**TASK DESCRIPTION**
Update the entries from the line with "Task: Open 全局软元件注释 in project tree" to the line with "[x=901, y=157]" by replacing "Where should I click to" with "Where do I click to", leaving everything else unchanged, and give back only those lines.

■ ■ ■ ■ ■ ■ ■

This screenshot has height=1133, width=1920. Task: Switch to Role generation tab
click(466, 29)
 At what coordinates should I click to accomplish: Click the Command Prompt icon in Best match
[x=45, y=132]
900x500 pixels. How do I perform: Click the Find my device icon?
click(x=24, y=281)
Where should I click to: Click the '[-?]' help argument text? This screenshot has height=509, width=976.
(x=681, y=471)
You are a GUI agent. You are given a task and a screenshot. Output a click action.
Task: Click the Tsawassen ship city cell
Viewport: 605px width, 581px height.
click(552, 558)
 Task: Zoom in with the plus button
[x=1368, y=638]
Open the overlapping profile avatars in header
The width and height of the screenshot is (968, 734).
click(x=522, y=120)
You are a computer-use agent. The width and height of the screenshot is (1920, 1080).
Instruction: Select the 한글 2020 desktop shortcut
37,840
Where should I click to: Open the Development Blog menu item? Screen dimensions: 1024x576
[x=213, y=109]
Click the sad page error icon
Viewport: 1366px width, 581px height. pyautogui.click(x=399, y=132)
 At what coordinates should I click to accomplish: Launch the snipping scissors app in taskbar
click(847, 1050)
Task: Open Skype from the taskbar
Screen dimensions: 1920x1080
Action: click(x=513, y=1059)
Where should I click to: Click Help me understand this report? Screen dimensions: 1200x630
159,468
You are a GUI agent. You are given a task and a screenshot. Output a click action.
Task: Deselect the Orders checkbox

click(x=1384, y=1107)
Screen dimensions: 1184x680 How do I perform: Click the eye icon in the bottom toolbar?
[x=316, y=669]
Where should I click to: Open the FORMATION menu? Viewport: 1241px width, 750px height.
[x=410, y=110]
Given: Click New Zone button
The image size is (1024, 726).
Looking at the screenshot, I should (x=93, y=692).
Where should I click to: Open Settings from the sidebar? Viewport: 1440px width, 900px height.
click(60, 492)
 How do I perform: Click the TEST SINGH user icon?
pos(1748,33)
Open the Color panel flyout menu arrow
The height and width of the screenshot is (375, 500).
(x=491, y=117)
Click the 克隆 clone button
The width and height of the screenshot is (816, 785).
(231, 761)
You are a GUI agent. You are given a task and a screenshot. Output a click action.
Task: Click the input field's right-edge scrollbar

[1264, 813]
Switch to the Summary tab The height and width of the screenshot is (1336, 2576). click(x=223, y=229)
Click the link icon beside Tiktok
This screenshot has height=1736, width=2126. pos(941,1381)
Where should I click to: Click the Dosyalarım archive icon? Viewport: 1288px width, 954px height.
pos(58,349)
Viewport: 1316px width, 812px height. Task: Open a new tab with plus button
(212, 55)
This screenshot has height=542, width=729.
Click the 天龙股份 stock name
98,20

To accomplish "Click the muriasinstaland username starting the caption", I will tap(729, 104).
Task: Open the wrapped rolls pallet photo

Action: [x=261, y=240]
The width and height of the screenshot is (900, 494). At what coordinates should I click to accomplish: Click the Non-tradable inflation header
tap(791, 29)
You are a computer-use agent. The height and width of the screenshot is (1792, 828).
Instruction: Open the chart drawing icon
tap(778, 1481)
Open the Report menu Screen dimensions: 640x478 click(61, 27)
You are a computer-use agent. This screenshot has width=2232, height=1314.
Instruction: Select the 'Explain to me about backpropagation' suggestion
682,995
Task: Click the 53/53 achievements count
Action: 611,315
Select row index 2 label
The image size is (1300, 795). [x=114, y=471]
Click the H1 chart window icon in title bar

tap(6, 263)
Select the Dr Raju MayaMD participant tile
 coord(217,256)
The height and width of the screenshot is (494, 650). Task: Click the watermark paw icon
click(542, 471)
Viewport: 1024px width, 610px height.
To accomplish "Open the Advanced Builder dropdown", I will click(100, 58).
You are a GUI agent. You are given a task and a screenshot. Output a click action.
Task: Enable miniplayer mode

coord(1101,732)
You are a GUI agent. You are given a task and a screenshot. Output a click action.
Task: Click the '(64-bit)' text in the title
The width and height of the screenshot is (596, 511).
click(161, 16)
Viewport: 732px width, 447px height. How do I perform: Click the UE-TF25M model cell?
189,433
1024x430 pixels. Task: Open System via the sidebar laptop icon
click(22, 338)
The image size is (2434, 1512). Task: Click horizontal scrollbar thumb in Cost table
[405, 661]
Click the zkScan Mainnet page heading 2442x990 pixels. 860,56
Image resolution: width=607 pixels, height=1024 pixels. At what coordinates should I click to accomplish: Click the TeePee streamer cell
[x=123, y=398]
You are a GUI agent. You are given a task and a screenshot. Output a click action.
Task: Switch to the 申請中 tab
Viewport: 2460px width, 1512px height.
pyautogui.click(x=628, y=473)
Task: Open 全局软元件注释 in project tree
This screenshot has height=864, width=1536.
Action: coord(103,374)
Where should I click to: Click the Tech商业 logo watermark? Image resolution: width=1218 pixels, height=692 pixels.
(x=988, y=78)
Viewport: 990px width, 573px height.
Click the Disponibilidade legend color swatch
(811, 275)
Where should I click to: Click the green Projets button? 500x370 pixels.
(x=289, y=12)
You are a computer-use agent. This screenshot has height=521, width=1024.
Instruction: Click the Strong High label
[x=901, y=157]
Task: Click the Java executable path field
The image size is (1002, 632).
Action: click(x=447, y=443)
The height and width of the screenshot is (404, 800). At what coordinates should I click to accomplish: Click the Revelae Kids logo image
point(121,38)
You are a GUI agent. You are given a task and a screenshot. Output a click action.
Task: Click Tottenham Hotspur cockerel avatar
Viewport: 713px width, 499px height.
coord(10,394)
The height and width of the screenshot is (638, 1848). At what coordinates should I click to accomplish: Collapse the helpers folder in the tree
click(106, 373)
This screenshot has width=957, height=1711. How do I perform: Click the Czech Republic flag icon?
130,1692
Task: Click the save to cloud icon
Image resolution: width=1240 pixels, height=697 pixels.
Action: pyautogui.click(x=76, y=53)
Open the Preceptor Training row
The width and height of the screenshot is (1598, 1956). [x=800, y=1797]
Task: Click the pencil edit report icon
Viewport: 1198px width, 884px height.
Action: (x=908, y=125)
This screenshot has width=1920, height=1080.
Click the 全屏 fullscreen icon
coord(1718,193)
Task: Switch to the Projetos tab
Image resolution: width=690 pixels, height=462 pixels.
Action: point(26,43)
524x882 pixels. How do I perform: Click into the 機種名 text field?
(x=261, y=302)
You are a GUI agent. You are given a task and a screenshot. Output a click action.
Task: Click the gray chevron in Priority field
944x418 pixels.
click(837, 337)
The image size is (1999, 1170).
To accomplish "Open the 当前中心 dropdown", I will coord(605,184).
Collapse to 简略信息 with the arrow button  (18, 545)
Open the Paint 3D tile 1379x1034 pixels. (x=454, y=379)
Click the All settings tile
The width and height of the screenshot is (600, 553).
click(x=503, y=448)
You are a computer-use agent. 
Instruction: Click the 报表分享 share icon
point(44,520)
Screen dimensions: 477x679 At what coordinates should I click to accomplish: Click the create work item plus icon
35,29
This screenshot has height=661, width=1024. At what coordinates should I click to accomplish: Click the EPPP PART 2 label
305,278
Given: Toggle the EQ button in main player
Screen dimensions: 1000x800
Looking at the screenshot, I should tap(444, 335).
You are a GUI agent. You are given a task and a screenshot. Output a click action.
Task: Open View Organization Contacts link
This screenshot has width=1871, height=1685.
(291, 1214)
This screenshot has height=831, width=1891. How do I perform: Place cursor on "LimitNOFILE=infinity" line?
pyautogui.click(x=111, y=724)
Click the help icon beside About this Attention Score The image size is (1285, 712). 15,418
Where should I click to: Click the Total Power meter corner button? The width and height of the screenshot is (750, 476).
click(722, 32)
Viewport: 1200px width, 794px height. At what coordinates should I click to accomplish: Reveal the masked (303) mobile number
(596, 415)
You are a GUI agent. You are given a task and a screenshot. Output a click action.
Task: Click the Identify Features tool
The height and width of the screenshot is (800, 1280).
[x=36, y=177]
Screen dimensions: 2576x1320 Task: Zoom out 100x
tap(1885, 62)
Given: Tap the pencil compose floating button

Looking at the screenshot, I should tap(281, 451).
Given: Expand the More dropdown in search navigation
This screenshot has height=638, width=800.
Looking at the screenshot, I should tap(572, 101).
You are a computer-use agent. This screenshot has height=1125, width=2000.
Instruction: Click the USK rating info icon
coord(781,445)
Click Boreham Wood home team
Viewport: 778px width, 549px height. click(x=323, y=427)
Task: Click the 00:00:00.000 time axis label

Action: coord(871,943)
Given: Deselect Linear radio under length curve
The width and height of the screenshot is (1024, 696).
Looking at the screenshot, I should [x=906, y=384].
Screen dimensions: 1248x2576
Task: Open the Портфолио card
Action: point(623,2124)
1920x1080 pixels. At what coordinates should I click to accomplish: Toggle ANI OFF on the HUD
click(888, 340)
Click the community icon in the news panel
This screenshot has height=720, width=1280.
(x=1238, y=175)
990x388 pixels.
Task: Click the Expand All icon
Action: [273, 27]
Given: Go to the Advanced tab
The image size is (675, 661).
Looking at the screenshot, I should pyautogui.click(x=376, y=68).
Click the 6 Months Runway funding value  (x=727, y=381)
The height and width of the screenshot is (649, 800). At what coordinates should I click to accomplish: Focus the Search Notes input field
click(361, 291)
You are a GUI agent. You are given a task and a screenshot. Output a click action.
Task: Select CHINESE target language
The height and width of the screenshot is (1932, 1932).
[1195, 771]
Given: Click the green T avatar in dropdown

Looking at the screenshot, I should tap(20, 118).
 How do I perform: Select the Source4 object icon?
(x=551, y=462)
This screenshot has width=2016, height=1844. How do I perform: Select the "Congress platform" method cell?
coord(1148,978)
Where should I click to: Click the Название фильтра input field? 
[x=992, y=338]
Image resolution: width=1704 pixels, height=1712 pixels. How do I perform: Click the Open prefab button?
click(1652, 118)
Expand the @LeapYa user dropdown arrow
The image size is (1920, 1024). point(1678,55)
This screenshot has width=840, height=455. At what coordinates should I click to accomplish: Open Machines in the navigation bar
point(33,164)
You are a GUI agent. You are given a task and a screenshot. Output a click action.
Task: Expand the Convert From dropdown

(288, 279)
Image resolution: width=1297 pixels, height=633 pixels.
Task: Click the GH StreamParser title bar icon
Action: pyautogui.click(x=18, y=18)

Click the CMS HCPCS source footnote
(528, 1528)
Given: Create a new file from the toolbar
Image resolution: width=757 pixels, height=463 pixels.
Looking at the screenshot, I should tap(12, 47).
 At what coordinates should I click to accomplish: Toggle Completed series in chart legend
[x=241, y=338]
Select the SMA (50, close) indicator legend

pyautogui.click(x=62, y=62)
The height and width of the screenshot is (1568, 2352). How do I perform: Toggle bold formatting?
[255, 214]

■ ■ ■ ■ ■ ■ ■

**CORRECT OUTPUT**
Task: Open 全局软元件注释 in project tree
This screenshot has height=864, width=1536.
Action: coord(103,374)
Where do I click to: Click the Tech商业 logo watermark? Image resolution: width=1218 pixels, height=692 pixels.
(x=988, y=78)
Viewport: 990px width, 573px height.
Click the Disponibilidade legend color swatch
(811, 275)
Where do I click to: Click the green Projets button? 500x370 pixels.
(x=289, y=12)
You are a computer-use agent. This screenshot has height=521, width=1024.
Instruction: Click the Strong High label
[x=901, y=157]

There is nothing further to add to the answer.